Living in the shadow of Ebola

We haveebola been living in the shadow of Ebola for six months now, here in West Africa. Can you believe that?  6 months? I didn’t at first, when I saw a headline on the UN website. So I checked back through my West Africa office weekly diary and, yes there it was on April 7th, my first reference to Ebola in Guinea.

At the time my immediate concern was twofold: would it affect our strategic partnership with Concern Universal in Guinea; was my family in Mali at risk? But I calmly put the outbreak into perspective and convinced myself that this wasn’t really something that would have a significant effect on my life.

And I wasn’t alone. In fact for the next three months Ebola was like a storm cloud on the horizon – visible, but no immediate threat. Mary Willcox, Senior Energy Expert, spoke at a renewable energy conference. Rob Cartridge, Head of Practical Answers, came to visit.

Everything changed at the end of July, just after Rob returned home. Nigeria had reported its first case of Ebola. America had decided to evacuate two health workers, infected in Liberia. Suddenly we had to face up to the fact that we are all at risk from Ebola to some extent: as Senegal discovered later in August, then the USA and now, Spain.

The good news is that Senegal’s one victim, a young man from Guinea, has made a full recovery and there was no cross infection. In Nigeria the situation is stable and as the WHO saysif Nigeria can control an outbreak caused by such a deadly and highly contagious virus, right from the start, any country in the world can do the same”.  Any country that is, which provides adequate training and good quality protective gear for all its staff all the time, and secure isolation units with beds, food, water and medicines for all the patients. Does that sound like where you live? If so, breathe a sigh of relief.

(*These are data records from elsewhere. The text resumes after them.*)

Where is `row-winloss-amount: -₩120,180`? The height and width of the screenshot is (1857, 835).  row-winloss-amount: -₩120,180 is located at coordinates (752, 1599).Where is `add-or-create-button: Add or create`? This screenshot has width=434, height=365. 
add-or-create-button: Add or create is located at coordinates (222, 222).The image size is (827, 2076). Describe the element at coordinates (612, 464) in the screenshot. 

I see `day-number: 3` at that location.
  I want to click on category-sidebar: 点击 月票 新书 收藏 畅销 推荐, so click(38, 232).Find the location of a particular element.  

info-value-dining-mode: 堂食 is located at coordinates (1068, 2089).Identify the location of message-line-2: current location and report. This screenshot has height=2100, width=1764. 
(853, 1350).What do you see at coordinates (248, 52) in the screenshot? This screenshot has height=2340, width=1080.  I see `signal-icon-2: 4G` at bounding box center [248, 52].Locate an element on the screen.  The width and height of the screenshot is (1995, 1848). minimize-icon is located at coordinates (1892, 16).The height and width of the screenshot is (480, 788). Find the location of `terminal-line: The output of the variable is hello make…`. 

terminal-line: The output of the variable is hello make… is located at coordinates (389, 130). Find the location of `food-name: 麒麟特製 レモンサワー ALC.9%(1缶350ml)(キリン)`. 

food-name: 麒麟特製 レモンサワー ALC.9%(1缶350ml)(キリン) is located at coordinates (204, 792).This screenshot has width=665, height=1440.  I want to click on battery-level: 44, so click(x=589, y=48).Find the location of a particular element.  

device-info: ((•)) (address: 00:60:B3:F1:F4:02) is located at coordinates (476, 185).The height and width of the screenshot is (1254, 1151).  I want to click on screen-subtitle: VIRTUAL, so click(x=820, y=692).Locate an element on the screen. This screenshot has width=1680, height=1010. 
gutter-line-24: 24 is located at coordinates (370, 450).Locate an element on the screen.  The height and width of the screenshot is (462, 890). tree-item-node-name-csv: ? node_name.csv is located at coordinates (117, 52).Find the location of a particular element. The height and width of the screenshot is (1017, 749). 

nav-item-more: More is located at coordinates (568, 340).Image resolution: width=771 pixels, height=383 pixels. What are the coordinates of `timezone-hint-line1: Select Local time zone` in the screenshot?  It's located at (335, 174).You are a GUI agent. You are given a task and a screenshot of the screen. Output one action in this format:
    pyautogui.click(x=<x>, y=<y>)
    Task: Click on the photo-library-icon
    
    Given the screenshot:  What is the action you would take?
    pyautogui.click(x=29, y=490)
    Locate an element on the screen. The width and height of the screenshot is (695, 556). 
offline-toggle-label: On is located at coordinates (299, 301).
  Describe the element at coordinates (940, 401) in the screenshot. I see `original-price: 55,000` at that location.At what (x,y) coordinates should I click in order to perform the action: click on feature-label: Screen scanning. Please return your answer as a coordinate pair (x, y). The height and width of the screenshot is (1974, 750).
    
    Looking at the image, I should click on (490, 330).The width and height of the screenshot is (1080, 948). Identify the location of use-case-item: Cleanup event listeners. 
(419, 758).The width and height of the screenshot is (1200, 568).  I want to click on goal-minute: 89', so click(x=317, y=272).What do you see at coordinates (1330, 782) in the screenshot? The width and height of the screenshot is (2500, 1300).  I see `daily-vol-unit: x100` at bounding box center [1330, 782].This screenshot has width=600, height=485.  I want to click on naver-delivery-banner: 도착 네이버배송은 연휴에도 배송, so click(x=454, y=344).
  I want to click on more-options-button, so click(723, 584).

The bad news  is that, in the area where this outbreak is focused, some countries are dealing with the aftermath of terrible civil wars and healthcare systems are in collapse. To make matters worse the outbreak developed in a remote, densely populated region where traditionally people are buried in the community where they were born. So not only was it more difficult than usual to track down contacts but there were highly contagious Ebola corpses travelling across borders in all directions in pick-ups and taxis. The result was an epidemic that kept flaring up in different places. Ebola had found itself in ideal conditions for a perfect storm; when every individual circumstance is a bit worse than normal and they then combine to create a disaster.

The disaster for Guinea, Liberia and Sierra Leone is only just beginning. With already more than 3300 dead  the number of new cases is said to be doubling every 20-30 days. The WHO predicts 20,000 cases by early November and, looking further ahead, the US Centre for Disease Control (CDC) warns that if nothing changes there could be 1.4 million cases by late January.

Moreover, it is a disaster which goes deeper than the suffering of victims and their families. There are fears of food shortages as quarantines and border closures disrupt farming and pile pressure on food imports. In fact the whole economy of the sub-region is threatened mainly, say the World Bank, by costs which result from fear of contagion – for example when people don’t turn up for work, businesses are closed, flights are suspended or sea ports closed.

It is encouraging that a coordinated international response is underway at last, but will governments and frontline organisations be able to act together sufficiently quickly and at the scale required, to break the chain of transmission? Your guess is as good as mine. It is an immense logistical and human challenge and time is fast running out.

What is the effect on Practical Action? Well, with every international event which we had planned to attend or organise in Dakar, Bamako and Ouagadougou now cancelled or postponed indefinitely, the most immediate effect is that we need to completely rethink our strategy to promote Practical Answers, Knowledge Point and the Poor People’s Energy Outlook in French. Apart from this though, it is very much business as usual.

We keep calm and carry on – a bit like citizens in wartime Britain. Why? Because, what I understand now is that for as long as this storm of infection rages unchecked and possibly, for many years to come, we are all of us, everywhere, living in the shadow of Ebola.

Me, here in Dakar and you, wherever you are, too!